„Wir wollen die steuerliche
Abzugsfähigkeit bei Manager abfindungen auf eine Million Euro
begrenzen.“
 Gerald Weiß, CDU


Nach den Mehrbelastungen der letzten Jahre sei es an der Zeit, Normalverdienern eine finanzielle Entlastung in Aussicht zu stellen. Dazu gehöre neben der Senkung des Steuertarifs auch eine weitere Absenkung des Beitrags zur Arbeitslosenversicherung von 3,3 auf drei Prozent, so Müller weiter. Zugleich warnte er davor, die Arbeitsagentur (BA) mit Aufgaben zu überfrachten, die eine Beitragsreduzierung infrage stellen. So muss die BA zum Beispiel seit diesem Jahr für die Rentenversicherungsbeiträge behinderter Menschen in Werkstätten aufkommen. Davor wurden die Beiträge im Umfang von jährlich 120 Millionen Euro aus Steuermitteln finanziert.
Eine solche versicherungsfremde Leistung wäre nach Ansicht der Arbeitnehmer in der Unionsfraktion auch der von der SPD geforderte Rechtsanspruch auf den Erwerb eines Hauptschulabschlusses. „Die Sicherstellung der Ausbildungsreife von Jugendlichen ist zunächst die Aufgabe der Länder und nicht der Arbeitslosenversicherung“ , sagte Müller. Die möglichen Kosten eines Rechtsanspruches konnte er allerdings nicht beziffern.
Neben der geplanten Erhöhung des Kindergeldes macht sich der Arbeitnehmerflügel auch für höhere Grundfreibeträge bereits ab 2009 und eine Wiedereinführung der alten Pendlerpauschale stark. Notwendig seien „Entlastungssignale“ , um den privaten Konsum als größten volkwirtschaftlichen Sektor anzukurbeln, erklärte Gerald Weiß.
Bei der Diskussion über unangemessene Managerbezüge geht der Arbeitnehmerflügel ebenfalls über Forderungen in der Union hinaus. „Wir wollen die steuerliche Abzugsfähigkeit bei Managerabfindungen auf eine Million Euro begrenzen“ , sagte Weiß. Das entspricht auch den Vorstellungen in der SPD. Nach geltendem Steuerecht sind Managerabfindungen unbegrenzt als Betriebsausgaben abzugsfähig. Damit würden sie von allen Bürgern mitfinanziert, kritisierte Weiß.
Die Pläne der Bundesregierung, Arbeitnehmer stärker am Produktivkapital ihres Betriebes zu beteiligen, stellt nach Einschätzung des CDU-Politikers das „wichtigste gesellschaftspolitische Signal“ der Großen Koalition dar. Die Bestimmungen sollen im April des kommenden Jahres in Kraft treten.

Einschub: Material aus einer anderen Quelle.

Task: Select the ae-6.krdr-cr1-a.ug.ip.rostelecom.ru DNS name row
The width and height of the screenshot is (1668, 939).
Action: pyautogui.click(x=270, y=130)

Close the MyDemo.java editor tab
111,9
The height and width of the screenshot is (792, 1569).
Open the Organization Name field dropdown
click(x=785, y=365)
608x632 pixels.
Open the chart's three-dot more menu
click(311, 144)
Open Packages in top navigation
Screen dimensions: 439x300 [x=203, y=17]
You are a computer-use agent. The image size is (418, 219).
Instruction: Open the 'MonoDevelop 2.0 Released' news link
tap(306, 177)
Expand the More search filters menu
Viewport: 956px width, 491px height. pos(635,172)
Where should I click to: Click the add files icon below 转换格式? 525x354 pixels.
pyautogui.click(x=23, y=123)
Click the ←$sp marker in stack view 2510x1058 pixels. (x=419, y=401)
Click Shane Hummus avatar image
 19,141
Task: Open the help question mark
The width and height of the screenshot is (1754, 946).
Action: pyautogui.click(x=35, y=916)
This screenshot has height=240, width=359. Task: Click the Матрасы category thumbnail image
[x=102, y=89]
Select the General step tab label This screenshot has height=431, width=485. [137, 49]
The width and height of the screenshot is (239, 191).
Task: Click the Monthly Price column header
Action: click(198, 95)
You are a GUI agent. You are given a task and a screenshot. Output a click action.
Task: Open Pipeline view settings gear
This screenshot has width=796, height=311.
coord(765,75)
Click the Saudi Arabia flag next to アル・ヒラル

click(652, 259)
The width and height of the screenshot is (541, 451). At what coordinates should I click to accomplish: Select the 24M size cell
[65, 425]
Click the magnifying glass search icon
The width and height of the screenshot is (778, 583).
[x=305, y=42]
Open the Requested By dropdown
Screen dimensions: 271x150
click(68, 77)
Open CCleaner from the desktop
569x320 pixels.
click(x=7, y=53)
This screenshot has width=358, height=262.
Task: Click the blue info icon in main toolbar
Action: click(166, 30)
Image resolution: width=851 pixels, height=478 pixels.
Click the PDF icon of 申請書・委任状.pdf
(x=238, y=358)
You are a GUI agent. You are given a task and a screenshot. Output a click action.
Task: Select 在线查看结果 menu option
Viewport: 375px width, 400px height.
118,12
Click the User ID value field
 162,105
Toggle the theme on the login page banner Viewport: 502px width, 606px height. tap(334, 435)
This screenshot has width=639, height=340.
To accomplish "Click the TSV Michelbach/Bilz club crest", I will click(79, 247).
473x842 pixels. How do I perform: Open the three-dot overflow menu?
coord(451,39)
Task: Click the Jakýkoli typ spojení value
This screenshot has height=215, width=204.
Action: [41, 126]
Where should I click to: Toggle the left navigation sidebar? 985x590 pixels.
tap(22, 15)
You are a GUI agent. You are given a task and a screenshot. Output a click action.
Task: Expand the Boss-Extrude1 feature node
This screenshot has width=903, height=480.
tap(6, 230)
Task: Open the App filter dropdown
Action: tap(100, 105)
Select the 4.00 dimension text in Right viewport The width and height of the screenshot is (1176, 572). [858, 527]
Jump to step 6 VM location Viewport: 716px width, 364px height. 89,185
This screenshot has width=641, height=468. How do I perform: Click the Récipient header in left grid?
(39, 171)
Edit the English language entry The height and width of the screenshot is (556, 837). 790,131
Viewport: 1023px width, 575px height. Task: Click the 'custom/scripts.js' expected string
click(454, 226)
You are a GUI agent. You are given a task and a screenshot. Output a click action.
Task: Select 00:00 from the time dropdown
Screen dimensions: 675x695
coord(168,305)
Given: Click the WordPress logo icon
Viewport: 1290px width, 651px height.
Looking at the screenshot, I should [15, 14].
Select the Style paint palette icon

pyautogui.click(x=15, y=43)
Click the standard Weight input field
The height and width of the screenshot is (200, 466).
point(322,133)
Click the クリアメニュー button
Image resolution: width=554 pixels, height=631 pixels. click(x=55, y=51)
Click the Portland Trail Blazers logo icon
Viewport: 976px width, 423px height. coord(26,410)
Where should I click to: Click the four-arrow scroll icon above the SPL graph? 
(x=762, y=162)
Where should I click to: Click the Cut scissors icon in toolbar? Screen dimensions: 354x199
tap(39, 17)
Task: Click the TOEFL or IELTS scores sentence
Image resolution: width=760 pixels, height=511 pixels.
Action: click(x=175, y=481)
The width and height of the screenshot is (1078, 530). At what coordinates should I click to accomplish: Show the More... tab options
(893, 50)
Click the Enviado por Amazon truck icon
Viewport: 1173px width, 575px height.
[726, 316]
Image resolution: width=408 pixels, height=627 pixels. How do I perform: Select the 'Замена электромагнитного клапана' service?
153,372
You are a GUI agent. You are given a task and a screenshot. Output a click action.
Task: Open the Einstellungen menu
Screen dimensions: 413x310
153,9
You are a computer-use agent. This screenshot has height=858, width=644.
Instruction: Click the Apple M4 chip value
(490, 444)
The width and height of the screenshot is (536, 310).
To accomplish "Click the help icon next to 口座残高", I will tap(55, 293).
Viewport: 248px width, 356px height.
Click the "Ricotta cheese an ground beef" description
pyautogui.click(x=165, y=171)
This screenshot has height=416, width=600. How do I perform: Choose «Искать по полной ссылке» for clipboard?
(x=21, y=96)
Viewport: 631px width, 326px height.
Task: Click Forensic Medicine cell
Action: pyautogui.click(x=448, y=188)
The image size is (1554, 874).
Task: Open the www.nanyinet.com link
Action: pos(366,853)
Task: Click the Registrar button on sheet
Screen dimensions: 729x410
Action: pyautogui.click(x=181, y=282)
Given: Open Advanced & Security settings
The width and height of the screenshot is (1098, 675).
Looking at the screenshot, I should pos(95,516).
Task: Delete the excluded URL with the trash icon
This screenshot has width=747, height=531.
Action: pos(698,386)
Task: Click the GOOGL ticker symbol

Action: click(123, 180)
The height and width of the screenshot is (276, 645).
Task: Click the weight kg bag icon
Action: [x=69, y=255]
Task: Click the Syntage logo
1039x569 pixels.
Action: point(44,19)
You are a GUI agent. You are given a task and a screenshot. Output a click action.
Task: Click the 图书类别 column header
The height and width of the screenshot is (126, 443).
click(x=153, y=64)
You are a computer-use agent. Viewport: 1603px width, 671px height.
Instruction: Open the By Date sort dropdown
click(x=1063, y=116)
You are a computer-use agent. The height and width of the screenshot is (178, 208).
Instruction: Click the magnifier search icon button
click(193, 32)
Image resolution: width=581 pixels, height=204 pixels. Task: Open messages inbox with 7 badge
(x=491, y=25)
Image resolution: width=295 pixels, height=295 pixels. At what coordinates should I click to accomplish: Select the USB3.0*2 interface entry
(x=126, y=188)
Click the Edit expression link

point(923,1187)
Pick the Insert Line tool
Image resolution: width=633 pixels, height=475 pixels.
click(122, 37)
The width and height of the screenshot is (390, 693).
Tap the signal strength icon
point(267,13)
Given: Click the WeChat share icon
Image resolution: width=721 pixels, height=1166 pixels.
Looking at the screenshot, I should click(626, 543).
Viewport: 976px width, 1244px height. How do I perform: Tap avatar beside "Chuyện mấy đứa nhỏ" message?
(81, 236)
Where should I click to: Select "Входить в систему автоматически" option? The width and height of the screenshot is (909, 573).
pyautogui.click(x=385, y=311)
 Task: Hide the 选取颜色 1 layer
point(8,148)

Wer dann von seinem Arbeitgeber kostenlose Unternehmensanteile von beispielsweise 360 Euro jährlich bekomme, müsse bei einer Verzinsung von fünf Prozent nur rund 33 Euro an staatlich geförderter Eigenleistung aufbringen, um nach 30 Jahren eine Vermögen von gut 57 000 Euro zu besitzen. Damit eröffne sich die Möglichkeit, „Kapitaleinkommen vermehrt als weitere Einkommensquelle zu beziehen“ , lobte Weiß.
Im Arbeitnehmerflügel der Unionsfraktion im Bundestag sind etwa ein Viertel der 223 Abgeordneten von CDU und CSU organisiert.